◆ Problem ◆
Copy out the full set of records. Keep every word the same.

[Stored items]
□ □ □

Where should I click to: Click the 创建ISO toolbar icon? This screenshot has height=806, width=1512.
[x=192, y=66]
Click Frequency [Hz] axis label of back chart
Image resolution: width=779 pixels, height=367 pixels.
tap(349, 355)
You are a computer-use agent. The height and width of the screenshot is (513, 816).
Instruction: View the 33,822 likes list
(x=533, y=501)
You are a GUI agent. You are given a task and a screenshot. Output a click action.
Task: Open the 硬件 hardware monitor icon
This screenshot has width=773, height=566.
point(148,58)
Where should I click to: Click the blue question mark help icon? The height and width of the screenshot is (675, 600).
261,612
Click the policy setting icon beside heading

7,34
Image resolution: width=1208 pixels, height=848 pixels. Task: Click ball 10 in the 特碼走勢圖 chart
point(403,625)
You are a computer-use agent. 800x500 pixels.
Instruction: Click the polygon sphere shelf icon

□ □ □

◆ Written response ◆
Where should I click to: Click the 创建ISO toolbar icon? This screenshot has height=806, width=1512.
[x=192, y=66]
Click Frequency [Hz] axis label of back chart
Image resolution: width=779 pixels, height=367 pixels.
tap(349, 355)
You are a computer-use agent. The height and width of the screenshot is (513, 816).
Instruction: View the 33,822 likes list
(x=533, y=501)
You are a GUI agent. You are given a task and a screenshot. Output a click action.
Task: Open the 硬件 hardware monitor icon
This screenshot has width=773, height=566.
point(148,58)
Where should I click to: Click the blue question mark help icon? The height and width of the screenshot is (675, 600).
261,612
Click the policy setting icon beside heading

7,34
Image resolution: width=1208 pixels, height=848 pixels. Task: Click ball 10 in the 特碼走勢圖 chart
point(403,625)
You are a computer-use agent. 800x500 pixels.
Instruction: Click the polygon sphere shelf icon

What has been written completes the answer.